▶ Work to complete
Print the complete set of entries exactly.

▶ Records to process
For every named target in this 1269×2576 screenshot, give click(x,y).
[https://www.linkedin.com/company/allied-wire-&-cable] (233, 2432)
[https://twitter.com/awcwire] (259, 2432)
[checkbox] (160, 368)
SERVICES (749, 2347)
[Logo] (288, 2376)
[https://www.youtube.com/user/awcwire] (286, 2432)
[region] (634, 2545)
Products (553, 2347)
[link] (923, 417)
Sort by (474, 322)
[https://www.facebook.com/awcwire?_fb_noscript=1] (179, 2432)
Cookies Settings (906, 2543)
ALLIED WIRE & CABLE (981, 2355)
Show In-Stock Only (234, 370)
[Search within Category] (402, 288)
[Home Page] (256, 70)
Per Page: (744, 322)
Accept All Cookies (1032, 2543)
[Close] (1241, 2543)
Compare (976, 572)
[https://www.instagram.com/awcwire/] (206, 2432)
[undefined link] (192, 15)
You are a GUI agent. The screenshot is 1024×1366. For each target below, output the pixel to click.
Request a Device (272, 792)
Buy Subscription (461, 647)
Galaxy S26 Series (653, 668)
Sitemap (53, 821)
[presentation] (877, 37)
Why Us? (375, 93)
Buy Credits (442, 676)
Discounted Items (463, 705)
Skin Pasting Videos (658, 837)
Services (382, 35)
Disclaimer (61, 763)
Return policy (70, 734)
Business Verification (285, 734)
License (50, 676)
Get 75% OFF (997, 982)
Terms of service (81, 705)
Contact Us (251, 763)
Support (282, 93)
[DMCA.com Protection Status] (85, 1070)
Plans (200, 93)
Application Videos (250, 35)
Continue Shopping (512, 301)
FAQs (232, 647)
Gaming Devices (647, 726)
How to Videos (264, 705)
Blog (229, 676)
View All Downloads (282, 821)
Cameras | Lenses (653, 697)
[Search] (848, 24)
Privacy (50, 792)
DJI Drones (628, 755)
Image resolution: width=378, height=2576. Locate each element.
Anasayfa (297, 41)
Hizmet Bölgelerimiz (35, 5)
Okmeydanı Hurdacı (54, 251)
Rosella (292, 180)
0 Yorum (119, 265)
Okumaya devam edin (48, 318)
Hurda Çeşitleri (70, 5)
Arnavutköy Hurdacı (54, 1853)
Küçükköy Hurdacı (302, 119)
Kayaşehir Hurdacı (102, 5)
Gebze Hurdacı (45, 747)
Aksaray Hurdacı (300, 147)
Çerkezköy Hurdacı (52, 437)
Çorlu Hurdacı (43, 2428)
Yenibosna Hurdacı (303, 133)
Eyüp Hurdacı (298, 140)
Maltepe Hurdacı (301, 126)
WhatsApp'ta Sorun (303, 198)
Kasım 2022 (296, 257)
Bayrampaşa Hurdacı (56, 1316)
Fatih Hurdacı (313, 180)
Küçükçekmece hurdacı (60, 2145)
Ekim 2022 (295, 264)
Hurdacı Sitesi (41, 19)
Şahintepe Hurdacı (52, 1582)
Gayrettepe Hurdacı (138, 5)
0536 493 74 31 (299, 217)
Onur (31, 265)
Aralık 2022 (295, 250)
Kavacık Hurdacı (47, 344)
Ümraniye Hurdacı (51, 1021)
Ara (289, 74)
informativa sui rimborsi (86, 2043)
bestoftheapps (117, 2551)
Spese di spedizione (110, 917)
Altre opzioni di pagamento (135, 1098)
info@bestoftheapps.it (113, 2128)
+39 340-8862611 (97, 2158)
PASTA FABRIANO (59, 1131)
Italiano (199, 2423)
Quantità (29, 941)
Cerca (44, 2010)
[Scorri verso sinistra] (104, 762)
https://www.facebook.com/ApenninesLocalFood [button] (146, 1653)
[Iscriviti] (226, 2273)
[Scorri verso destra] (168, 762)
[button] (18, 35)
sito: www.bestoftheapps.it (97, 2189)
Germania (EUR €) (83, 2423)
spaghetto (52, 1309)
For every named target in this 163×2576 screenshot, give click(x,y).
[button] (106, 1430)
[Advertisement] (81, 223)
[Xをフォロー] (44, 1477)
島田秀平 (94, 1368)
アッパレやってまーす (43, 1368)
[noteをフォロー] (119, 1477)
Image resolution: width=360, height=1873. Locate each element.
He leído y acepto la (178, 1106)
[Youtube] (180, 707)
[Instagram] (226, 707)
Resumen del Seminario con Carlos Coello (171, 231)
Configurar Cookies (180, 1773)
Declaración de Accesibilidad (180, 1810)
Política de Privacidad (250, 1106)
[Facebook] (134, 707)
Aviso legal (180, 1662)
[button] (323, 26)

▶ Task solution
For every named target in this 1269×2576 screenshot, give click(x,y).
[https://www.linkedin.com/company/allied-wire-&-cable] (233, 2432)
[https://twitter.com/awcwire] (259, 2432)
[checkbox] (160, 368)
SERVICES (749, 2347)
[Logo] (288, 2376)
[https://www.youtube.com/user/awcwire] (286, 2432)
[region] (634, 2545)
Products (553, 2347)
[link] (923, 417)
Sort by (474, 322)
[https://www.facebook.com/awcwire?_fb_noscript=1] (179, 2432)
Cookies Settings (906, 2543)
ALLIED WIRE & CABLE (981, 2355)
Show In-Stock Only (234, 370)
[Search within Category] (402, 288)
[Home Page] (256, 70)
Per Page: (744, 322)
Accept All Cookies (1032, 2543)
[Close] (1241, 2543)
Compare (976, 572)
[https://www.instagram.com/awcwire/] (206, 2432)
[undefined link] (192, 15)
You are a GUI agent. The screenshot is 1024×1366. For each target below, output the pixel to click.
Request a Device (272, 792)
Buy Subscription (461, 647)
Galaxy S26 Series (653, 668)
Sitemap (53, 821)
[presentation] (877, 37)
Why Us? (375, 93)
Buy Credits (442, 676)
Discounted Items (463, 705)
Skin Pasting Videos (658, 837)
Services (382, 35)
Disclaimer (61, 763)
Return policy (70, 734)
Business Verification (285, 734)
License (50, 676)
Get 75% OFF (997, 982)
Terms of service (81, 705)
Contact Us (251, 763)
Support (282, 93)
[DMCA.com Protection Status] (85, 1070)
Plans (200, 93)
Application Videos (250, 35)
Continue Shopping (512, 301)
FAQs (232, 647)
Gaming Devices (647, 726)
How to Videos (264, 705)
Blog (229, 676)
View All Downloads (282, 821)
Cameras | Lenses (653, 697)
[Search] (848, 24)
Privacy (50, 792)
DJI Drones (628, 755)
Image resolution: width=378, height=2576. Locate each element.
Anasayfa (297, 41)
Hizmet Bölgelerimiz (35, 5)
Okmeydanı Hurdacı (54, 251)
Rosella (292, 180)
0 Yorum (119, 265)
Okumaya devam edin (48, 318)
Hurda Çeşitleri (70, 5)
Arnavutköy Hurdacı (54, 1853)
Küçükköy Hurdacı (302, 119)
Kayaşehir Hurdacı (102, 5)
Gebze Hurdacı (45, 747)
Aksaray Hurdacı (300, 147)
Çerkezköy Hurdacı (52, 437)
Çorlu Hurdacı (43, 2428)
Yenibosna Hurdacı (303, 133)
Eyüp Hurdacı (298, 140)
Maltepe Hurdacı (301, 126)
WhatsApp'ta Sorun (303, 198)
Kasım 2022 (296, 257)
Bayrampaşa Hurdacı (56, 1316)
Fatih Hurdacı (313, 180)
Küçükçekmece hurdacı (60, 2145)
Ekim 2022 (295, 264)
Hurdacı Sitesi (41, 19)
Şahintepe Hurdacı (52, 1582)
Gayrettepe Hurdacı (138, 5)
0536 493 74 31 (299, 217)
Onur (31, 265)
Aralık 2022 (295, 250)
Kavacık Hurdacı (47, 344)
Ümraniye Hurdacı (51, 1021)
Ara (289, 74)
informativa sui rimborsi (86, 2043)
bestoftheapps (117, 2551)
Spese di spedizione (110, 917)
Altre opzioni di pagamento (135, 1098)
info@bestoftheapps.it (113, 2128)
+39 340-8862611 (97, 2158)
PASTA FABRIANO (59, 1131)
Italiano (199, 2423)
Quantità (29, 941)
Cerca (44, 2010)
[Scorri verso sinistra] (104, 762)
https://www.facebook.com/ApenninesLocalFood [button] (146, 1653)
[Iscriviti] (226, 2273)
[Scorri verso destra] (168, 762)
[button] (18, 35)
sito: www.bestoftheapps.it (97, 2189)
Germania (EUR €) (83, 2423)
spaghetto (52, 1309)
For every named target in this 163×2576 screenshot, give click(x,y).
[button] (106, 1430)
[Advertisement] (81, 223)
[Xをフォロー] (44, 1477)
島田秀平 (94, 1368)
アッパレやってまーす (43, 1368)
[noteをフォロー] (119, 1477)
Image resolution: width=360, height=1873. Locate each element.
He leído y acepto la (178, 1106)
[Youtube] (180, 707)
[Instagram] (226, 707)
Resumen del Seminario con Carlos Coello (171, 231)
Configurar Cookies (180, 1773)
Declaración de Accesibilidad (180, 1810)
Política de Privacidad (250, 1106)
[Facebook] (134, 707)
Aviso legal (180, 1662)
[button] (323, 26)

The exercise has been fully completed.